メジロちゃんのほうから、その話をするんだなと思った。
だって今の状況じゃあ、メジロちゃんがその『あの世に引き摺り込もうとしている友人』なのに。なんで、自分から……?
「清香にはこの声、誰に聞こえる?」
「お父さんと、お母さん」
「そっか。泉から聞こえるんだよね?」
「ええ」
確かめるようにメジロちゃんは何度も何度も質問して、頷いた。
「あの怪談では扉だったけど、死ぬ覚悟をしたうえで通らないといけないという点ではこの泉も一緒だと思う。やることは、分かるよね?」
「でも、怖いです」
たとえそれが正答なのだと分かっていたとしても。怖いものは怖い。
だって、入水自殺をするようなものじゃないか。
もしかしたら、本当に死んでしまうかもしれない。
「清香……大丈夫、ボクも一緒に飛び込むよ。
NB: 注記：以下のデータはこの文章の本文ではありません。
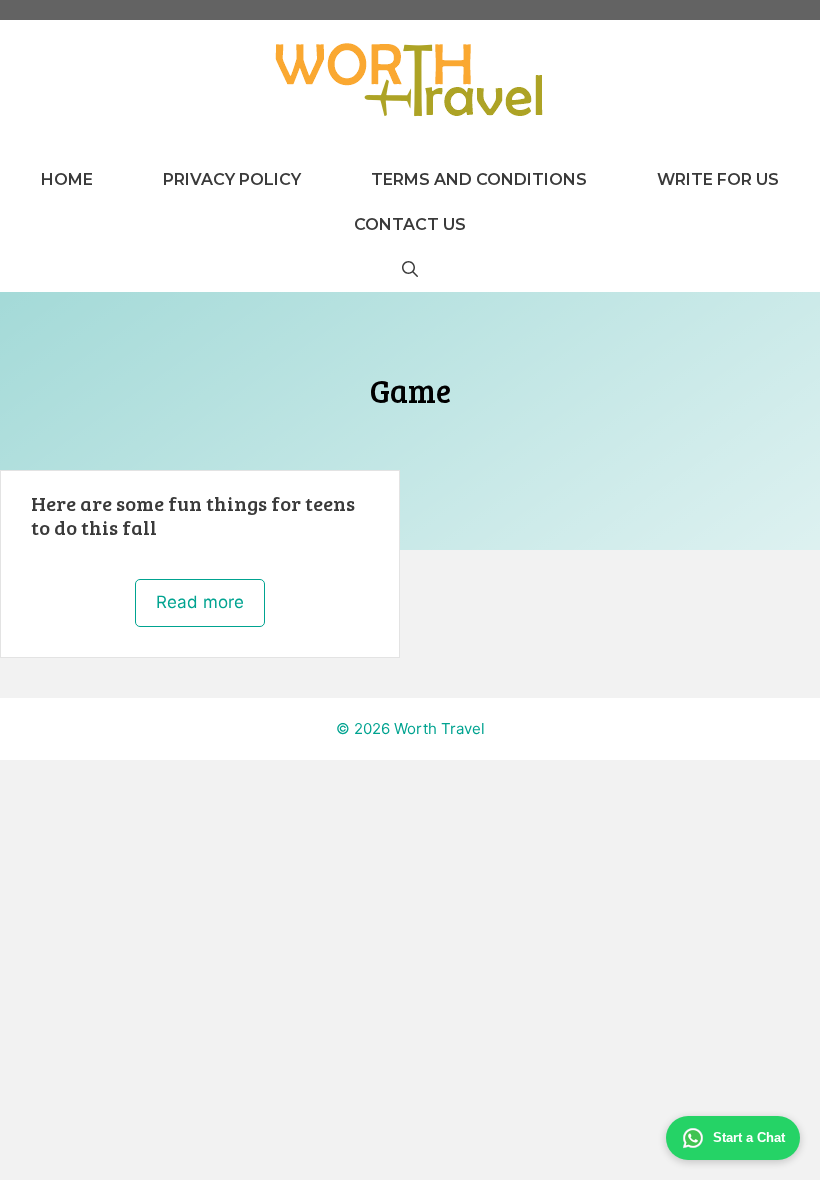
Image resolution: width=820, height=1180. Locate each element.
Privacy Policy (232, 179)
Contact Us (410, 224)
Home (67, 179)
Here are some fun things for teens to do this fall (193, 515)
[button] (410, 269)
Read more (200, 602)
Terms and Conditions (479, 179)
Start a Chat (749, 1137)
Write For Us (718, 179)
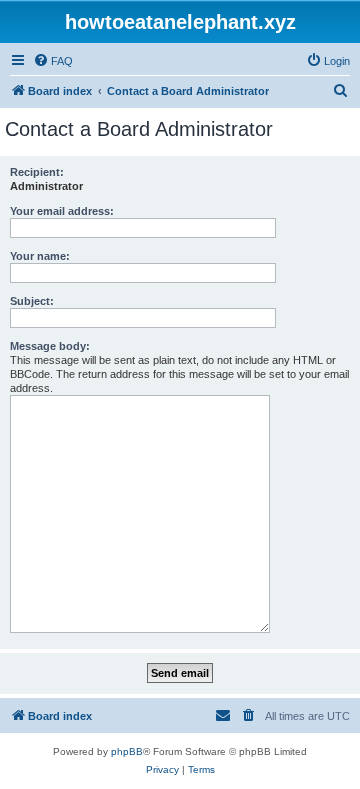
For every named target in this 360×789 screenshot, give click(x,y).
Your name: (40, 256)
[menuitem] (53, 61)
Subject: (32, 301)
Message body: (50, 346)
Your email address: (62, 211)
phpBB (127, 751)
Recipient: (37, 172)
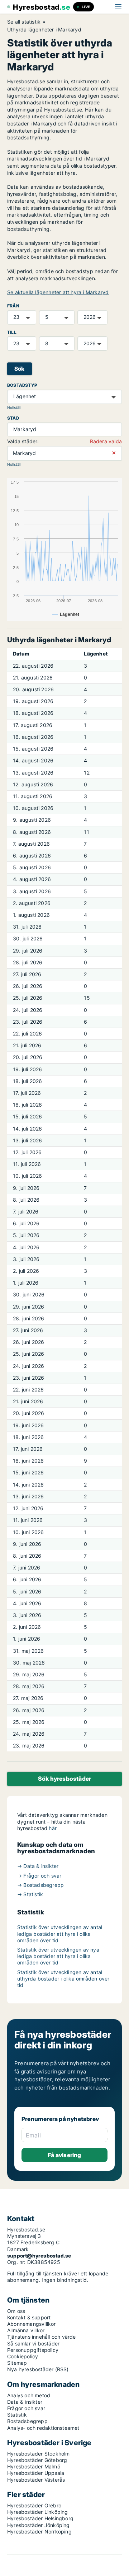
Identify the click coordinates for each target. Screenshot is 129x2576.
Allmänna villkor (25, 2330)
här (53, 1828)
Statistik (17, 2415)
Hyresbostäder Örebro (34, 2505)
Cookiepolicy (22, 2356)
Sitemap (17, 2363)
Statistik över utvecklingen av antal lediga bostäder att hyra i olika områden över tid (59, 1933)
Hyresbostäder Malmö (33, 2466)
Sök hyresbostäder (64, 1778)
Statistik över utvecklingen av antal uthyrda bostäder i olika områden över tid (63, 1978)
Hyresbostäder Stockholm (38, 2454)
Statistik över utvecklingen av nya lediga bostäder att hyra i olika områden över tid (58, 1956)
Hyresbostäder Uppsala (35, 2473)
ボクにはなんにも聞こえない。本当のボクは、きっともうダメなんだと思う。だからね、君が安心できるなら一緒に飛び込むよ」
「本当に……?」
「もちろん」
まだ、疑ってはいる。でも、でも、メジロちゃんが自覚したうえでそう言っているのなら……それに、泉の中からお父さんやお母さんの声が聞こえるのも事実。なら、私がやるべきなのは、勇気を出すこと。
「メジロちゃん、本当に、本当にお別れ……?」
「うん、ボクがいなくても清香なら大丈夫だよね? もう、一人で頑張っていけるよね?」
「……うん」
手を繋ぐ。
私は、お父さん達の声を信じる。それに、メジロちゃんのことも信じる。
だから、怖くない……怖くない!
足を一歩踏み出して、手を繋いだまま二人で泉に落ちる。
死にたくない死にたくない死にたくない!
私の願い事は、死にたくないということ! 両親のもとに、私は帰るんだ!
ドボンと音を立てて水の中に沈む。
――ごめんね、姉さん。ボクは。
たくさんの泡の中で、隣のメジロちゃんが微笑んでいるような気がした。